A topic in the Open Knowledge Graph — a free, open map of 15,290 topics and the order to learn them in.

Saga Pattern for Long-Running Distributed Transactions

Graduate Depth 100 in the knowledge graph ☐ I know this ☆ Set as goal

369prerequisites beneath it

Core Idea

Sagas are long-running transactions split into a sequence of local transactions, each with a compensating transaction for rollback. If any step fails, compensations run in reverse order. Sagas avoid blocking (unlike 2PC) but must handle partial failures and idempotence carefully.

How It's Best Learned

Model a travel booking saga: reserve hotel, reserve flight, reserve car. Write compensations: cancel hotel, cancel flight, cancel car. Then trace through a failure (flight reservation fails) and verify the rollback is correct and can be retried safely.

Common Misconceptions

Sagas provide ACID guarantees like 2PC; they provide eventual consistency and require application logic to handle compensations.
Saga compensations are always available; a failing compensation can leave the system in an inconsistent state requiring manual intervention.

Explainer

From your study of the two-phase commit protocol, you know that 2PC provides strong atomicity guarantees — all participants commit or all abort — but at a steep cost: resources are locked for the entire duration of the transaction, and a coordinator crash can leave participants blocked indefinitely. For short-lived transactions within a single database, this tradeoff is often acceptable. But consider a travel booking that reserves a hotel, a flight, and a rental car across three independent services. If the entire workflow takes thirty seconds and any service can fail, holding locks across all three services for that duration is impractical and fragile. The saga pattern offers an alternative.

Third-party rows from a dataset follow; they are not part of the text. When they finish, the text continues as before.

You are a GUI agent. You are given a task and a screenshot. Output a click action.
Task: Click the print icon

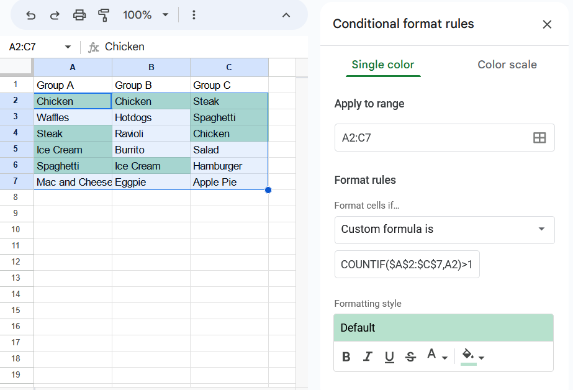pyautogui.click(x=79, y=15)
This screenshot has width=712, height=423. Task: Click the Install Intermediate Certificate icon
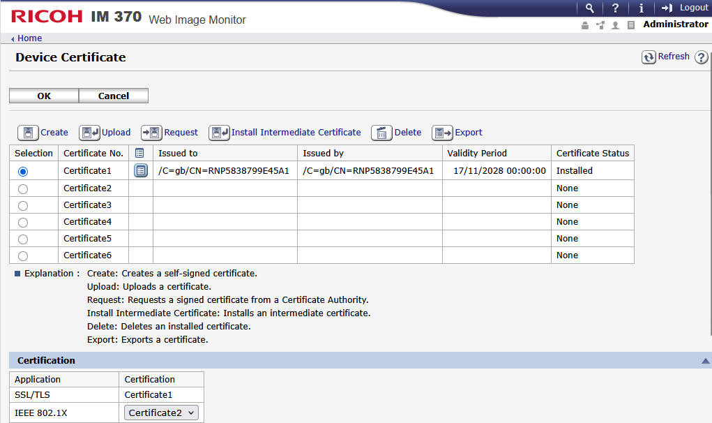[220, 133]
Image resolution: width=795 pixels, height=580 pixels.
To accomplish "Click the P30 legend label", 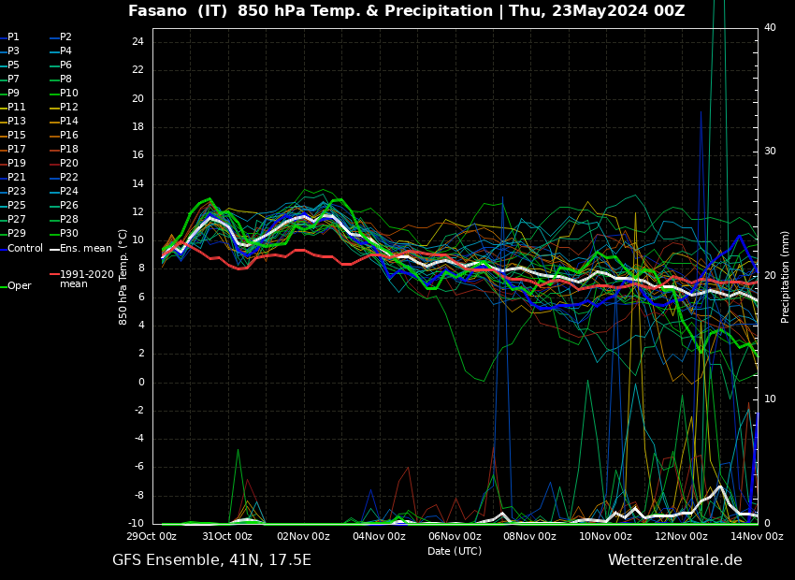I will (x=69, y=234).
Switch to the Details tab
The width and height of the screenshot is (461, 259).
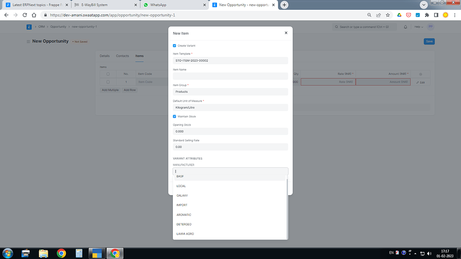tap(105, 56)
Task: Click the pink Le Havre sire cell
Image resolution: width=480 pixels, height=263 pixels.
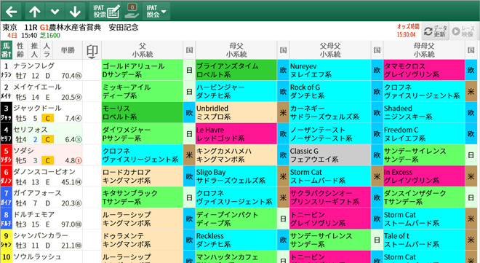Action: point(236,134)
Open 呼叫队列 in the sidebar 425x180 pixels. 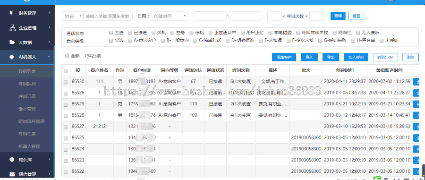point(27,84)
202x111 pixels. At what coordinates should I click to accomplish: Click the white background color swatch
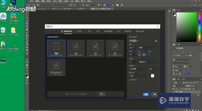152,76
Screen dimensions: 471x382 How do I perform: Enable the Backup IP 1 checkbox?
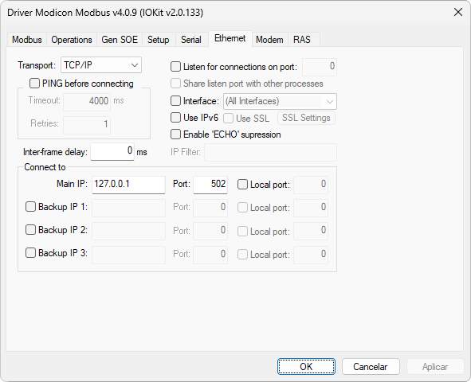pos(30,207)
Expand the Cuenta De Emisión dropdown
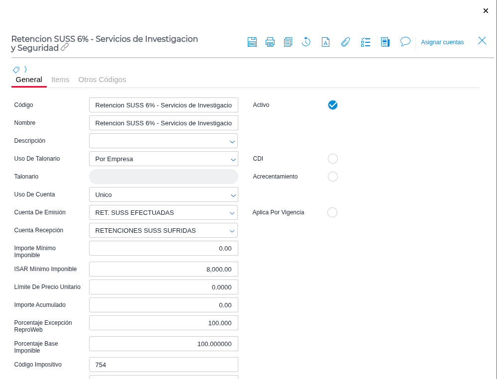 point(163,213)
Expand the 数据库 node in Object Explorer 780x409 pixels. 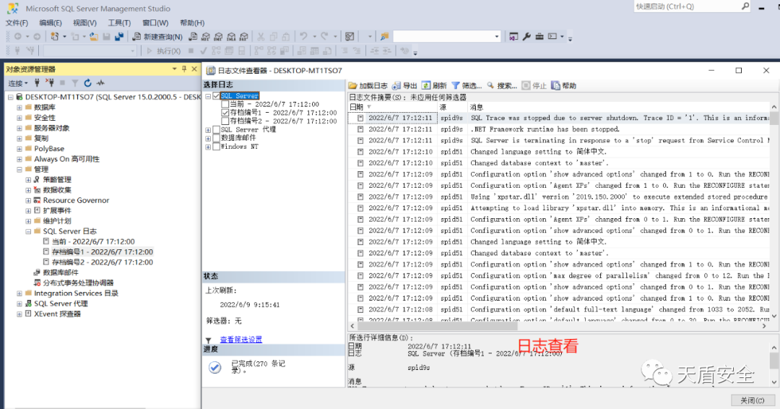click(x=20, y=108)
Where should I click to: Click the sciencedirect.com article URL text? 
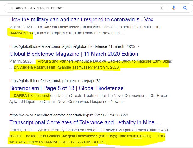68,115
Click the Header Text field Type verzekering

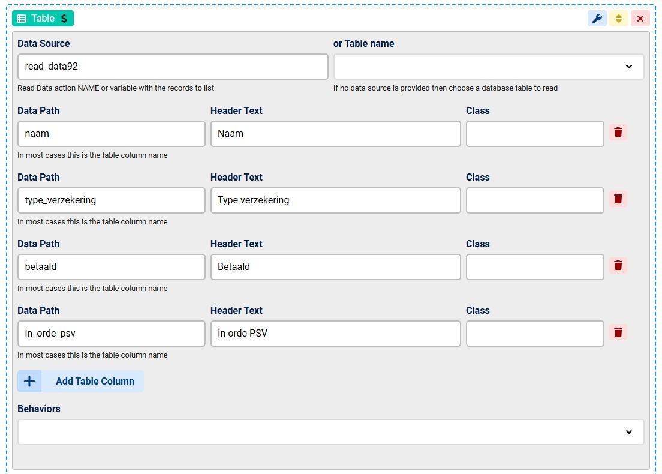pyautogui.click(x=335, y=200)
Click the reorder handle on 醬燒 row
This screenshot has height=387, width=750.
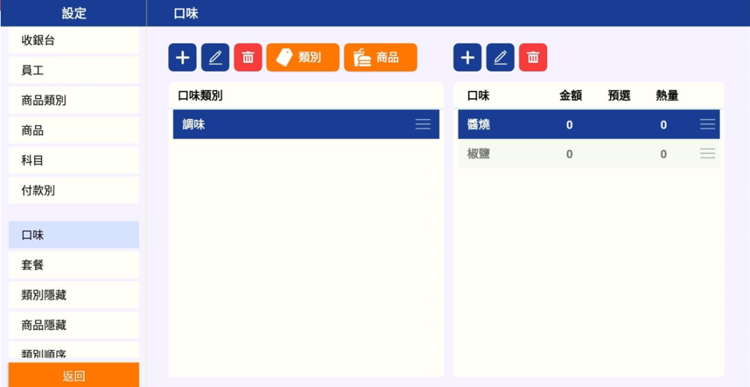tap(708, 124)
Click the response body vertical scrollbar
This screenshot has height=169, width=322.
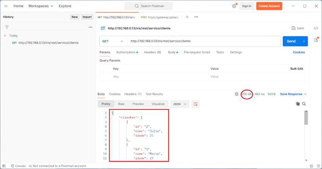pyautogui.click(x=306, y=118)
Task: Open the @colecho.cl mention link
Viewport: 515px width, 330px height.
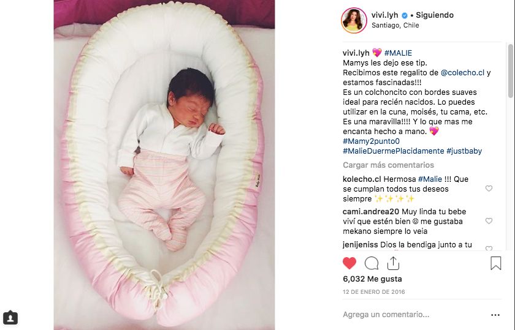Action: click(x=462, y=72)
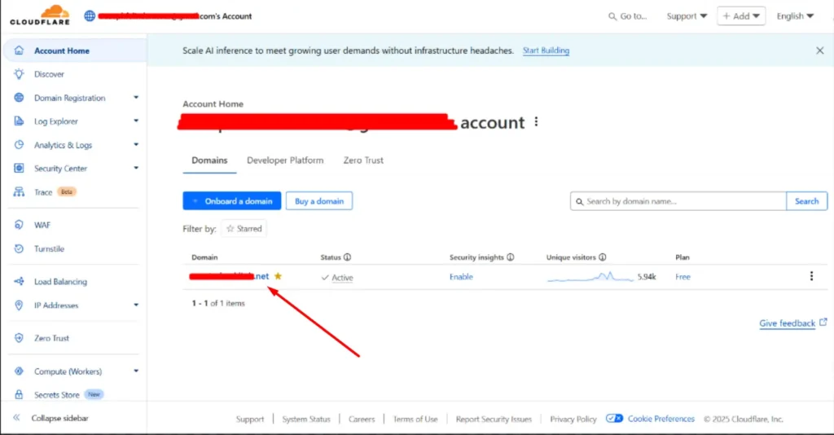Click the Give feedback link
Image resolution: width=834 pixels, height=435 pixels.
tap(787, 323)
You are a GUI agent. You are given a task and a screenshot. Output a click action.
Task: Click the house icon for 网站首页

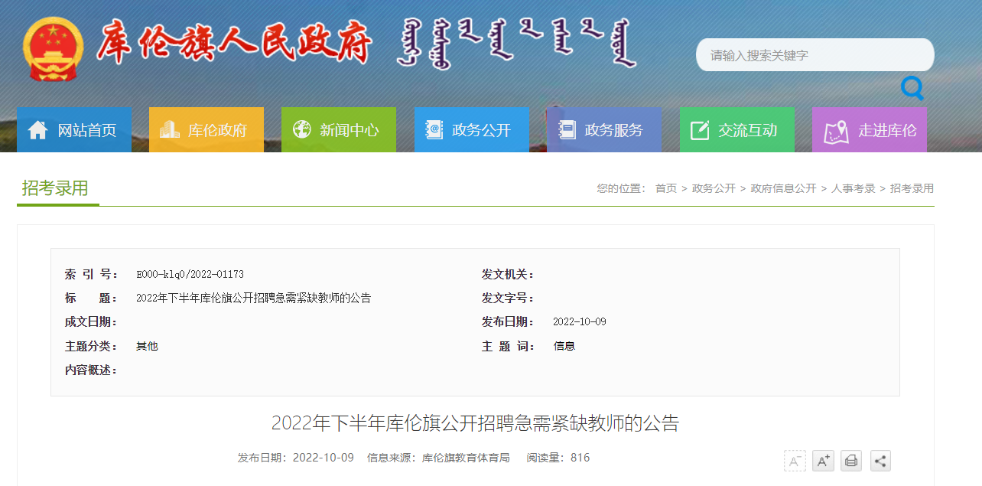pyautogui.click(x=37, y=130)
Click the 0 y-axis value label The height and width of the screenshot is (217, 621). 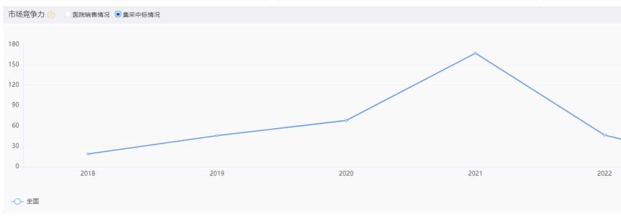[17, 166]
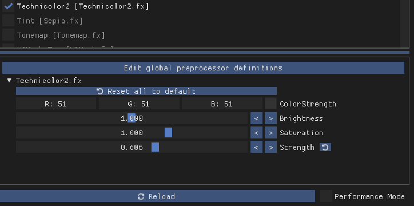Select the B: 51 color field
Screen dimensions: 414x206
(222, 104)
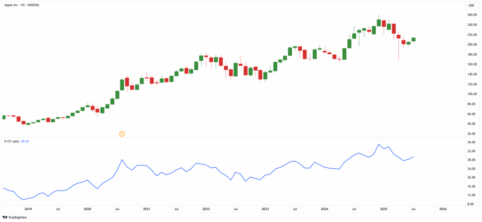
Task: Click the 36.00 P/CF scale label
Action: [x=471, y=142]
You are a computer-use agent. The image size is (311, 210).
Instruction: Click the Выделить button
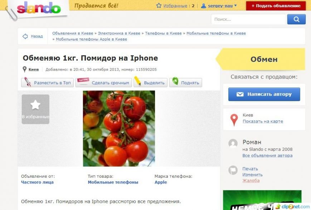click(151, 83)
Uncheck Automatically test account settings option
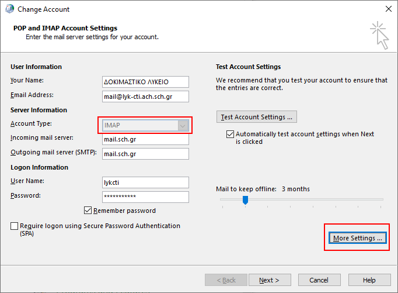The image size is (398, 293). tap(230, 135)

A saga breaks a distributed transaction into a sequence of local transactions, each of which commits independently against its own service. The hotel service commits the reservation locally, then the flight service commits its reservation locally, then the car service commits its reservation. There is no global coordinator holding locks across all three. Each local transaction is fully committed — its changes are visible to other users — before the next step begins. This eliminates the blocking problem that plagues 2PC.

The price of this freedom is that you lose automatic rollback. If the flight reservation fails after the hotel reservation has already committed, you cannot simply abort — the hotel reservation is already durable. Instead, each step in a saga has a corresponding compensating transaction that semantically undoes its effect. The hotel compensation cancels the reservation, the flight compensation cancels the flight, and so on. When a step fails, the saga executes compensations in reverse order for all previously completed steps. This is not a true rollback — it is a new set of forward actions that happen to reverse the business effect.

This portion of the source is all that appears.